Aforementioned information is also applicable for overdosing in children.
Like all medicines, this medicine can cause side effects, although not everybody gets them.
The following diseases are reported more often in women using HRT compared to women not using HRT:
For more information about these side effects, see section 2.
The following side effects have been associated with Elleste Solo. Frequencies are defined as follows:
Very common: may affect more than 1 in 10 people
Common: may affect up to 1 in 10 people
Uncommon: may affect up to 1 in 100 people
Rare: may affect up to 1 in 1,000 people
Very rare: may affect up to 1 in 10,000 people
Not known: frequency cannot be estimated from the available data
Common: feeling sick, abdominal pain, headache, an increase in size of leiomyoma (benign tumor of the womb), breakthrough bleeding, disturbed menstruation period (metrorrhagia), irregular cycles, Uterine/vaginal bleeding including spotting, changes in weight, oedema (swelling) of legs, breast tenderness and enlargement, mood alterations including anxiety and depressed mood, changes in sex drive, rash, itching.
Uncommon: indigestion, being sick, flatulence, gallstones and gallbladder disease, feeling dizzy, migraine, vaginal thrush, hypersensitivity reactions, visual impairment, palpitation, urticaria (hives), breast pain, painful reddish skin nodules (erythema nodosum).
Rare: increase in body and facial hair, not being able to wear your contact lenses (contact lense intolerance), acne, muscle cramps, pre-menstrual syndrome (PMS), painful periods (dysmenorrhoea), vaginal discharge.
Other adverse reactions have been reported in association with estradiol treatment (frequency unknown):
Breast cancer, benign or malignant tumours which may be affected by the levels of oestrogens, such as cancer of the womb lining (endometrial cancer), ovarian cancer, increase in size of the musculature of the womb
Worsening of fits (epilepsy), muscle twitches you cannot control (chorea)
Stroke
Blood clots in the arteries (arterial thromboembolism), angina and heart attack
Blood clots in the legs or lungs (venous thromboembolism or pulmonary embolism)

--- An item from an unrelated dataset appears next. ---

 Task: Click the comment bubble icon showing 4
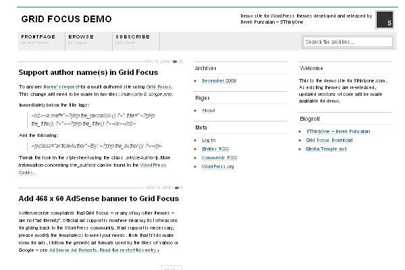(x=178, y=188)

Inflammation of the pancreas (pancreatitis) in women with pre-existing high levels of certain blood fats (hypertriglyceridemia)

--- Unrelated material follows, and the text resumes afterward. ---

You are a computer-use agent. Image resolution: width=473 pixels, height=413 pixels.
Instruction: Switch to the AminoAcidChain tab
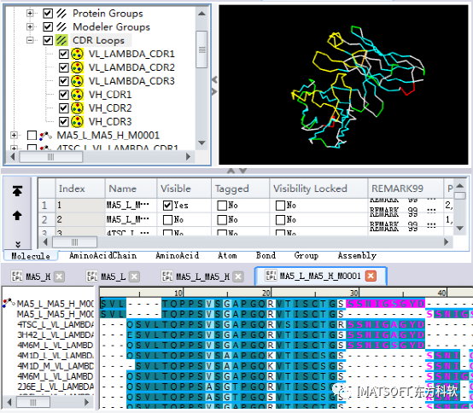point(102,256)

Gastroesophageal reflux disease
Abnormal liver function, sometimes with yellowing of the skin (jaundice)
Swelling of the skin around the face and throat, this may cause difficulty in breathing (Angioedema), Rash with target-shaped reddening or sores (erythema multiforme)
Purplish patches or spots on the skin (vascular purpura)

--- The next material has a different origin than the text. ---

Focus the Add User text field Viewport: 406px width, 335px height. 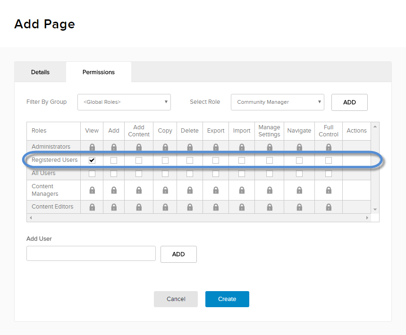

Discoloration of the skin especially of the face or neck known as “pregnancy patches” (chloasma)
Urinary incontinence
Painful/lumpy breasts (fibrocystic breast disease)
If you get any side effects, talk to your doctor, pharmacist or nurse. This includes any possible side effects not listed in this leaflet. You can also report side effects directly via the Yellow Card Scheme at: www.mhra.gov.uk/yellowcard or search for MHRA Yellow Card in the Google Play or Apple App Store. By reporting side effects you can help provide more information on the safety of this medicine.
Keep this medicine out of the sight and reach of children.
Do not store above 25°C. Store in the original package.
Do not use this medicine after the expiry date which is stated on the carton after “EXP”. The expiry date refers to the last day of that month.
Do not throw away any medicines via wastewater or household waste. Ask your pharmacist to throw away medicines you no longer use. These measures will help protect the environment.
(The estradiol hemihydrate used to make Elleste Solo does not come from animals).
Elleste Solo 1 mg Tablets are white film-coated tablets with an embossing.
Elleste Solo 2 mg Tablets are orange film-coated tablets with an embossing.
They are supplied in packs containing blister strips of 20, 28, 60, 84 or 100 tablets.
Not all packs sizes may be marketed.
This leaflet was last revised in March 2025.